2015年1月29日木曜日

紙漉きを交流のつなぎ目に

今日の陸奥新報に「紙すきで卒業証書」の見出しを見つけて、毎年恒例の相馬中のことだと思いましたら、ユネスコ無形文化遺産にまで指定されている本美濃紙での美濃市牧谷小学校のことで、ニュースソースは時事通信配信のものでした。
ちなみに、相馬中での卒業証書づくりは、立地しているのが紙漉沢地区で、地名の由来は吉野から逃れてきた長慶天皇が吉野紙の漉き方を手ずからお伝えになったという伝説によるものでして、20年以上前からはじまって現在では地区集会所「紙漉の里」に工房が併設されていて、地区のお母さんたちの指導で体験することもできます。

この紙漉きで卒業証書づくりという取り組みは、近隣ではないことだけに珍しいのかと思っていたのですが、ネットで検索してみると8000件もヒットするほど全国の和紙産地では普通に行われていることのようで、逆に驚かされますし、これを足がかりにして交流というのは数が多すぎます。
それよりは、元々は吉野紙が紙漉沢伝説のもとなのですし、吉野千本で知られる桜の名所と日本一の桜まつりという共通項もありますから、その伝統の技法を学ぶ形での交流というのであれば理由づけができますし、何と吉野紙は漆を漉すのに使われるのだそうですので、昨日のメイドイン津軽の津軽塗に紙漉沢産の紙を使う形になれば、さらに地元感を高めることにもつなげられます。

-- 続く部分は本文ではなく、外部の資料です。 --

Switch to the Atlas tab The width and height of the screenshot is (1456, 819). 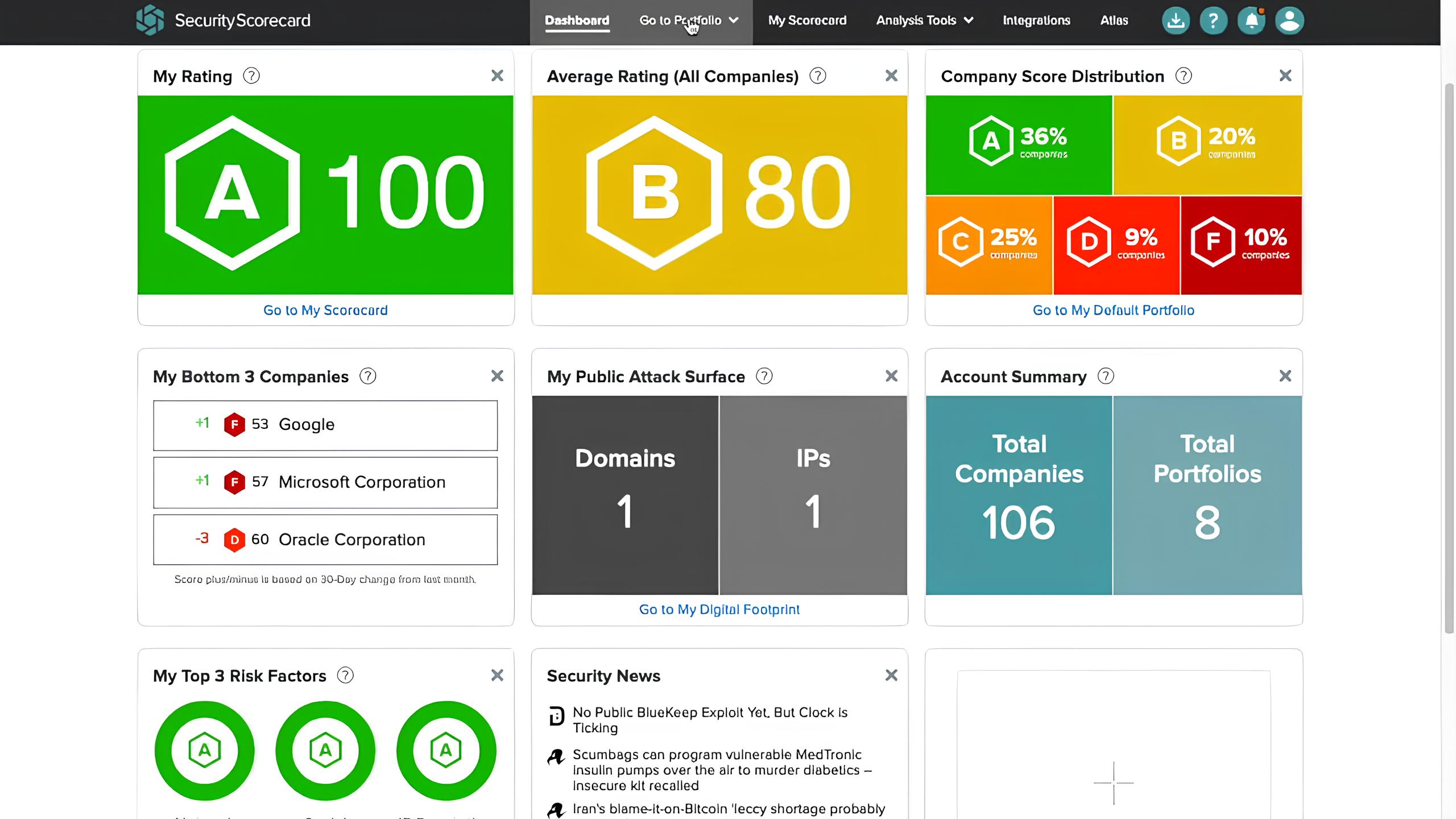click(x=1114, y=20)
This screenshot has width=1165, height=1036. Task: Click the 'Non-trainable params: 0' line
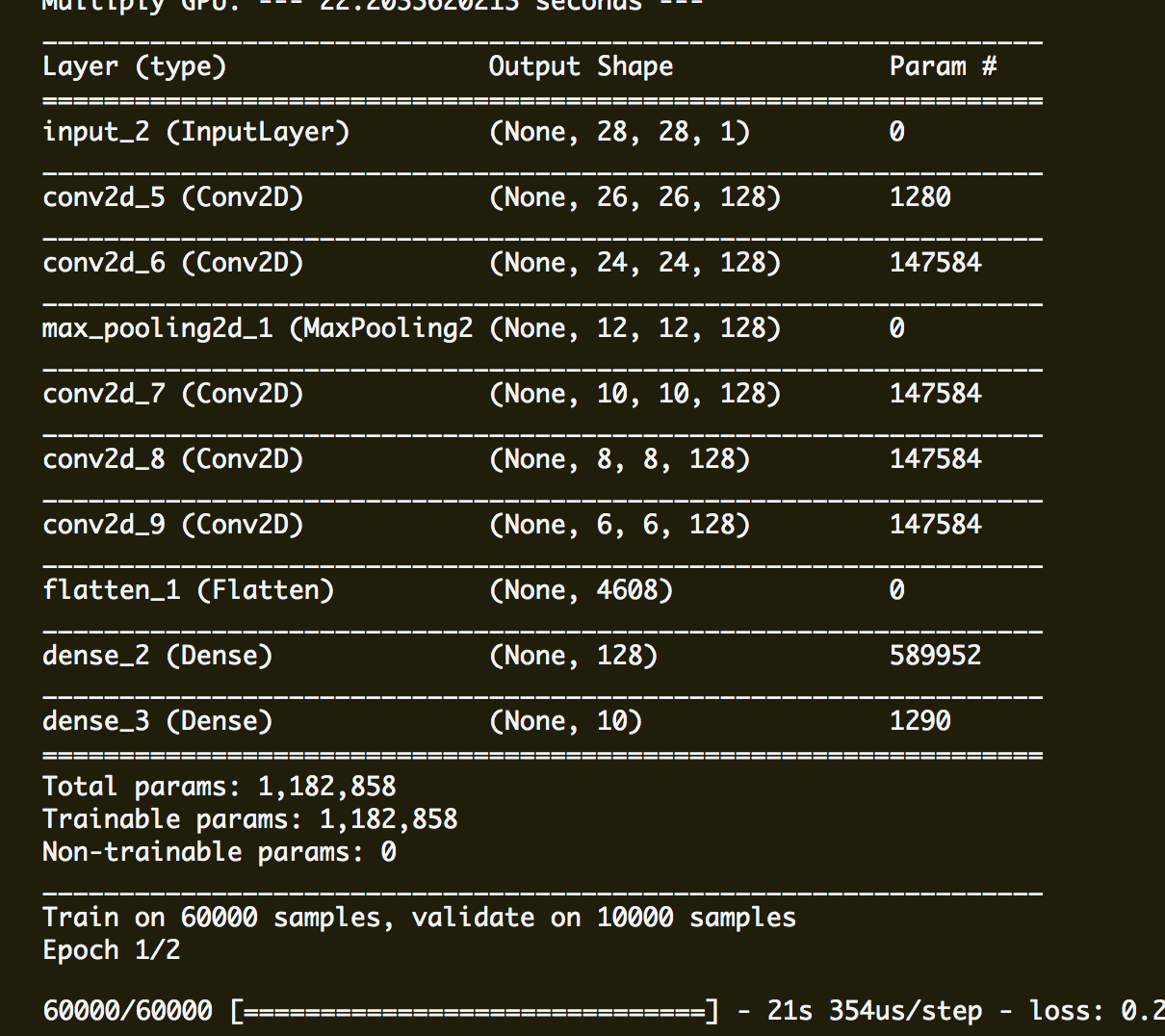coord(220,852)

一方、紙漉という地名で知られているのは、冨田の清水コのある紙漉町の方ですが、これも検索してみると名古屋市や鶴岡市・新庄市くらいしか見あたらず、実は珍しい町名だというのがわかります。
こちらの方が少ない分つなげやすい気はしますが、当時は紙漉職人が集められた町だったにしろ現在ではその跡形もない状況だけに、何のためにつなぐのかが見えないのが難点です。
こちらは、自治体間の交流よりも、清水コで汲んだ水を運んで紙漉の里で紙漉き体験をしてもらうとか、紙漉町にある文化幼稚園の子どもたちと紙漉沢にある相馬保育所との交流をするといった、地元での紙漉つながりを生かす交流を考えてもよいのかも知れません。

今回、こういうことを考えてみたのは、弘前市では現在姉妹都市として津軽藩つながりの群馬県太田市・北海道斜里町がありますが、旧岩木町の姉妹都市である北海道美瑛町とは民間レベルでの交流が続いているように、顔の見える関係があることが弘前を売りこむ上でも大事なことですので、地名でも歴史でもきっかけになるものは生かしていくべきだと思うからです。
その意味では、美瑛町との交流は自治体レベルでも復活させるべきですし、姉妹都市を持たなかった旧相馬村でも交流する地域があればうれしいことですので、吉野との交流や震災支援でご縁のできた同規模の野田村とのつながりづくりができればと思っています。

こういうことは一人で考えたり調べたりするよりも、多くの人からヒントをいただく方が楽しく情報も豊かになりますので、皆さんから○○つながりの情報いただけるとうれしいです。